The so called cortejos existed first in the İkiçeşmelik area, and later in Karatash, though the number of cortejos in Karatash was only about five, whereas in Ikicheshmelik there were many. During the same period, a small number of Jews preferred to live in other places as well, around Karşıyaka and İzmir pier. The fact that there were only a few synagogues in Karatash (including the important 'Beit Israel') shows that Karatas did not cater to the entire Jewish population.

Many of the Jewish quarters in the city had Jewish names until 1923, when the names were changed as follows:

  • Hahambaşı Quarter became “Güzelyurt”
  • Sonsino became “Oruחisa”
  • Çaves was named İsareism, which included “Irgatpazarı Street” (Workers Market)
  • Bene İsrail became İstiklal, which included Lazaretto
  • The Efrati quarter was re-named Güneş, including Havra Street
  • Hurşidiye and Yenimahalle were also Jewish quarters; the latter included the School 'Alliance Israelite Universalle'

Cortejos can serve as a good mirror of the social and economic life of the Jewish community during the 18th and 19th centuries, as well as the earlier years going back to the 16th century. Despite the fact that the Jewish community lived in total freedom given by the Ottomans, their incomes were rather low and they were occupied in petty jobs in the market. However, the situation improved in the 19th century when the Jews, who could speak several foreign languages and were shrewd merchants, acted as a liaison between the Turks and other foreign nationalities which dominated the city’s economic life. Slowly, they became active in commercial and financial activities, and achieved higher incomes and better living standards. The cortejos housed the people with the lowest income within the Jewish community.

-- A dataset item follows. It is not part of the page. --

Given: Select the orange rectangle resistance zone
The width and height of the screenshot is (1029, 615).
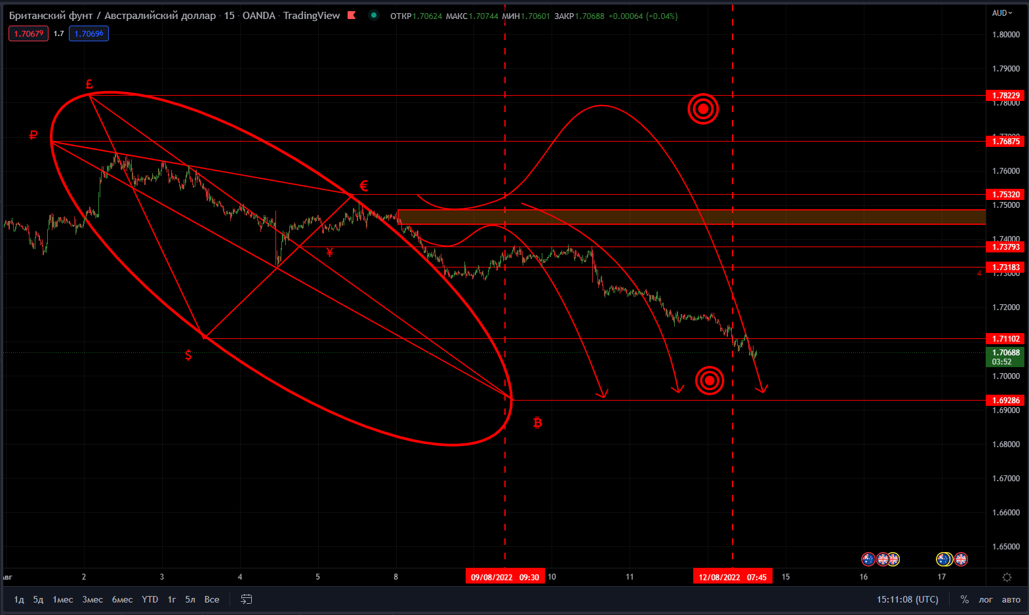Looking at the screenshot, I should pos(691,217).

According to witnesses, three cortejos which existed in Karataş can be depicted. One of these was called by the local Jews “Han de les Cavras” meaning Khan of the Cows. Its location was where a social facility for the police exists today, in front of the 'İzmir Girls Lycee.' This building complex was a series of rooms on two floors, forming two wings that faced a street running between two building blocks. This inner pedestrian street was defined by a bridge at its entrance. The street, at the time, ended up at the sea.

The second cortejo was called “Urgancıoğlu Aile Evi” and was located opposite the street of the 'ESHOT' building (the center for water meters), which is being restored at the present time for another public use. This building had its main access directly from Mithatpaşa Street. The main facade of the building had two stories, like the rest of the building complex, but had the look of a traditional 'Sakız' style İzmir building with a “cumba” on the first floor and an entrance gate of ornamental iron. It had a central courtyard and a gallery on the first floor running in front of a series of rooms, all of which were facing the central area. In the southwest corner of the courtyard were the central facilities like the toilets, washing facilities, baths, etc. It is said that the rooms had small cooking facilities.

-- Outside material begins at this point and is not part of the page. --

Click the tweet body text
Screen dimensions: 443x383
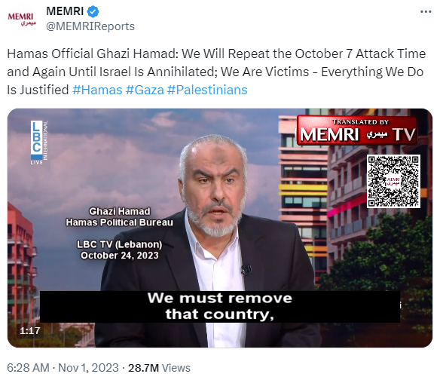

The third cortejo was located to the north of the Urgancıoğlu cortejo and was separated from it by a small street. This building complex was a row of houses with narrow facades, with a narrow street separating the two wings. This street, as in the first example, also ended at the sea. It was said that Jews living in this cortejo worked in candle-making. (see rare picture and drawing).

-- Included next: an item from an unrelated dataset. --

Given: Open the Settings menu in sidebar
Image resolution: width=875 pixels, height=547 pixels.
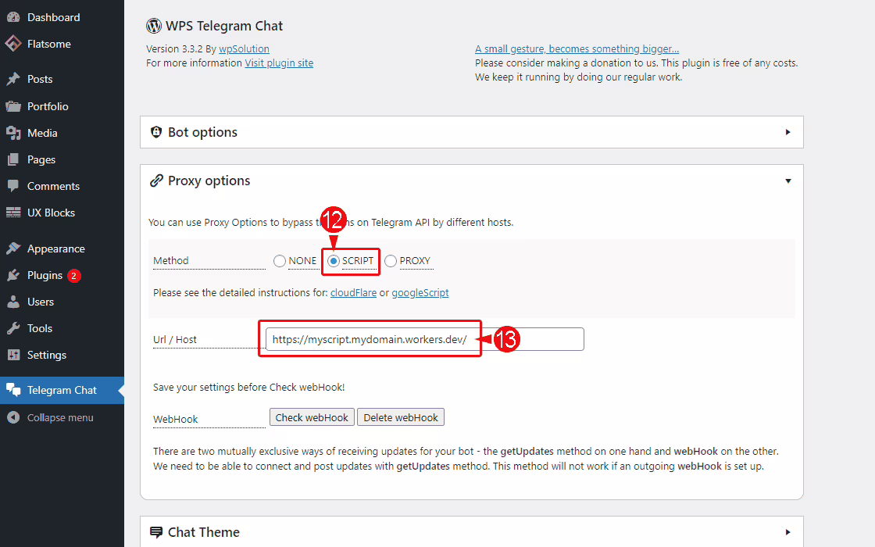Looking at the screenshot, I should [47, 355].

Yet a fourth building, today opposite the 'Karatas Lycee,' resembles a “family house,' perhaps later altered with new building activity around it. Today only one of the original two wings remains standing. Due to the widening of the street, one side was demolished totally. It has two stories, each with a long row of apartments. All the second-floor apartments were entered from a common long balcony. Today the street level is used for commerce. (see picture 1 and drawings)

The four examples shown above, as well as those that will be explained later, indicate that there were essentially three types of cortejo plans. The court-yard type; those having a street in between; and a building complex containing individual living rooms on different floors, with communal facilities located on various floors.